Respiratory: Bilaterally clear to auscultation.
Cardiovascular: S1 and S2 heard without extra sounds. No bruit. No edema.
Abdomen: No distension or pulsation. + Bowel sounds, No bruits. On Percussion, ABD is tympanic. ABD is soft but tender to palpation in the RUQ. Liver span normal. The spleen is nonpalpable. No rebound tenderness. + Murphy sign.

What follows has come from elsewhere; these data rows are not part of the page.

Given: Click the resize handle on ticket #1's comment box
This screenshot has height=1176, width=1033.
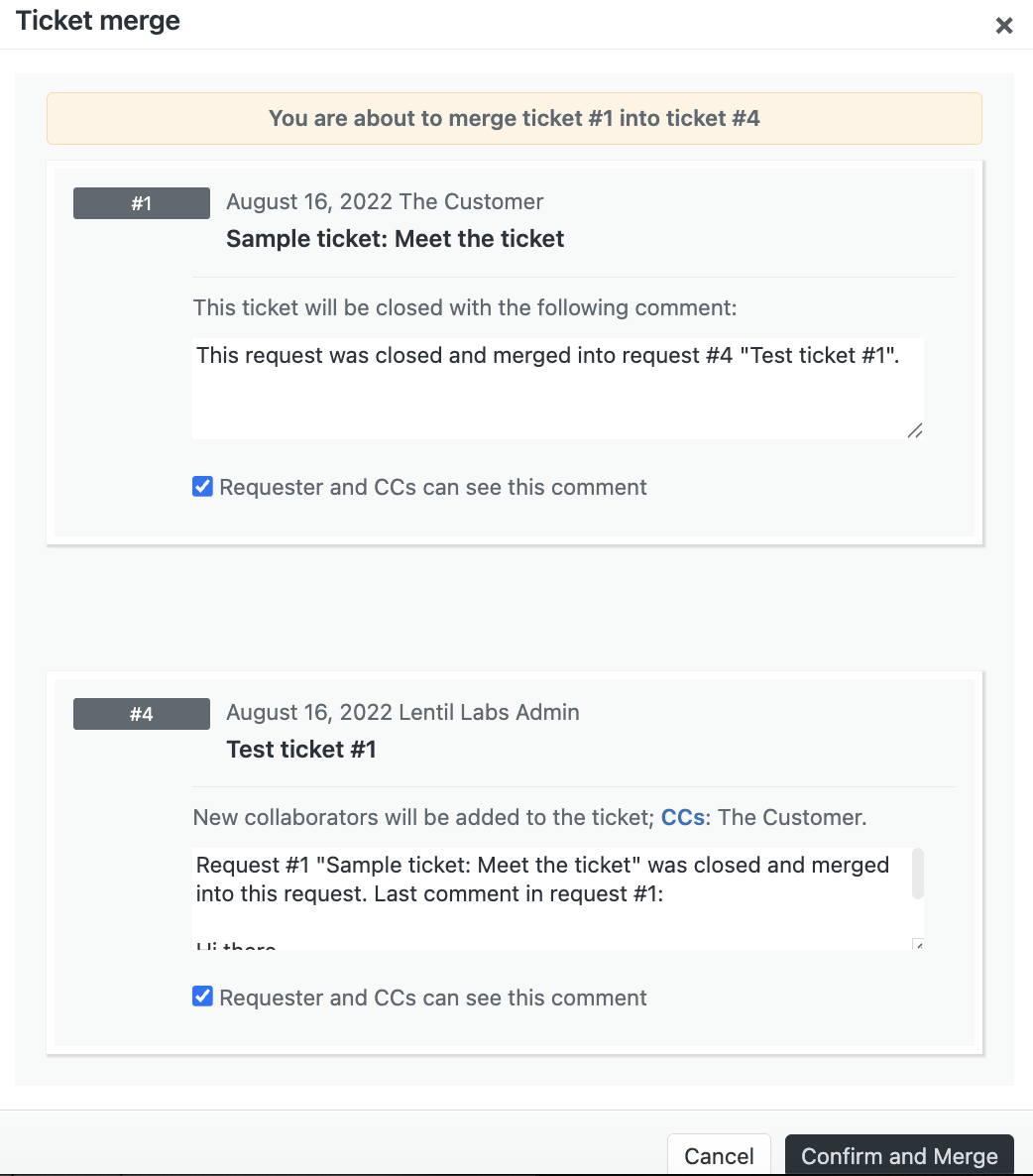Looking at the screenshot, I should pyautogui.click(x=916, y=430).
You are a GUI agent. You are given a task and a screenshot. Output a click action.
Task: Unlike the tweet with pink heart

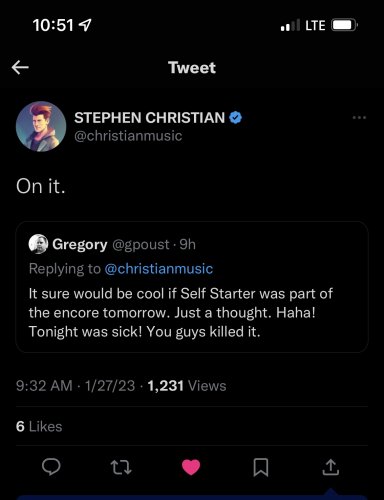click(x=191, y=467)
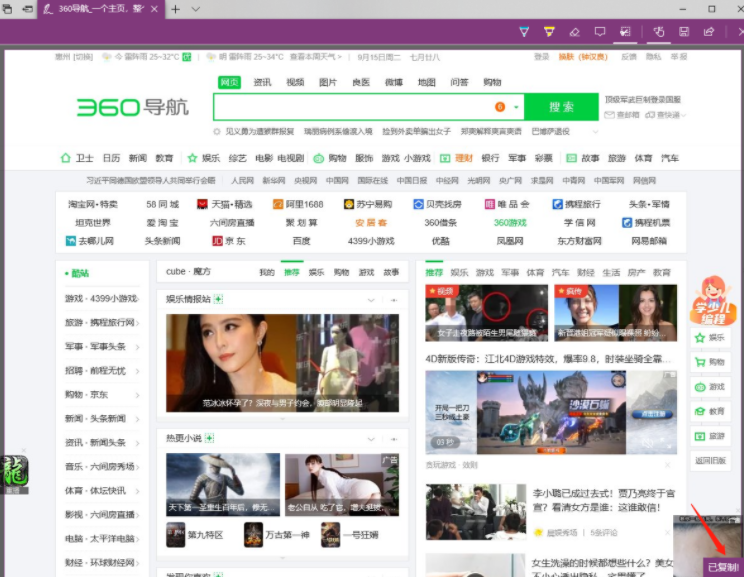Screen dimensions: 746x577
Task: Share the web note
Action: [709, 32]
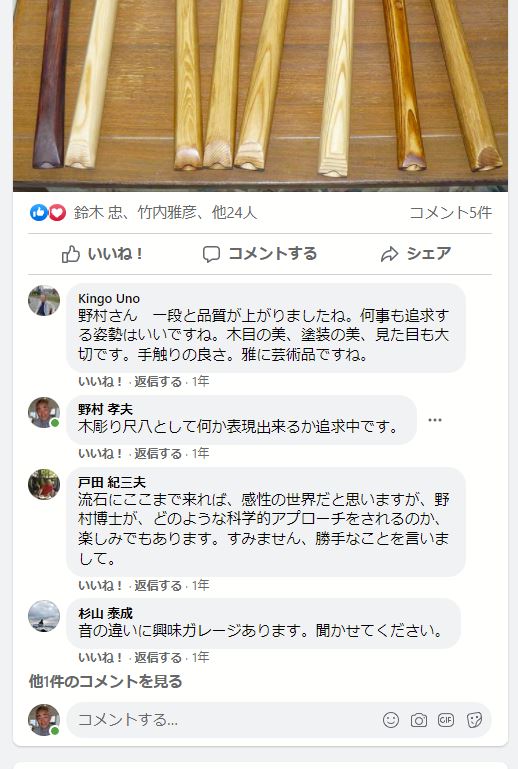
Task: Click the camera photo attach icon
Action: [x=418, y=720]
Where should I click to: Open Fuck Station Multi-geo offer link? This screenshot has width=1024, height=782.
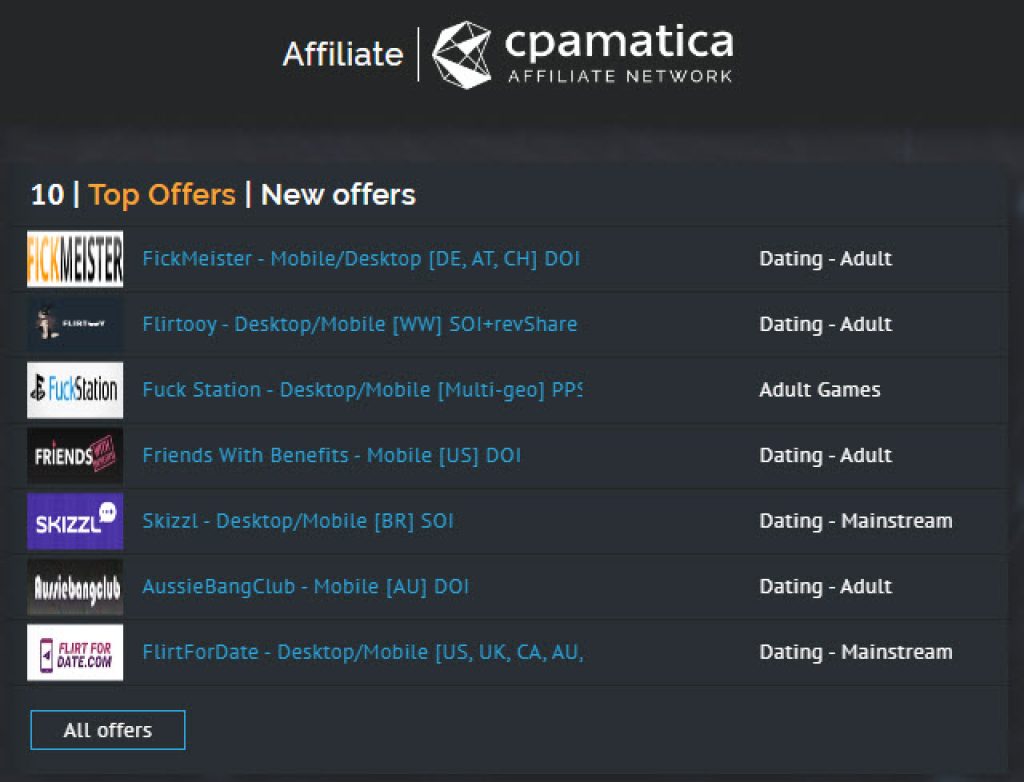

Neurologic: Recent memory intact.

LABS/DIAGNOSTICS:
None
Assessment:
1) Biliary colic
2) acute cholecystitis
3) Cholelithiasis
4) GERD

Plan:
1) Most likely biliary colic: Completed HIDA scan or US. Lab: CBC with diff, LFT, Chem 7, serum amylase and lipase, consult general surgery. Pain management: Oxycodone 10mg Q4hrs PRN. Colace 100mg BID PRN and Senna 8.6 mg BID PRN if constipation present. If the WBC is elevated start on ATB. Gentle hydration with normal saline at 100ml/hr.
2) Likely acute cholecystitis: The same treatment plan is biliary colic.
3) Likely Cholelithiasis: The same treatment plan is biliary colic.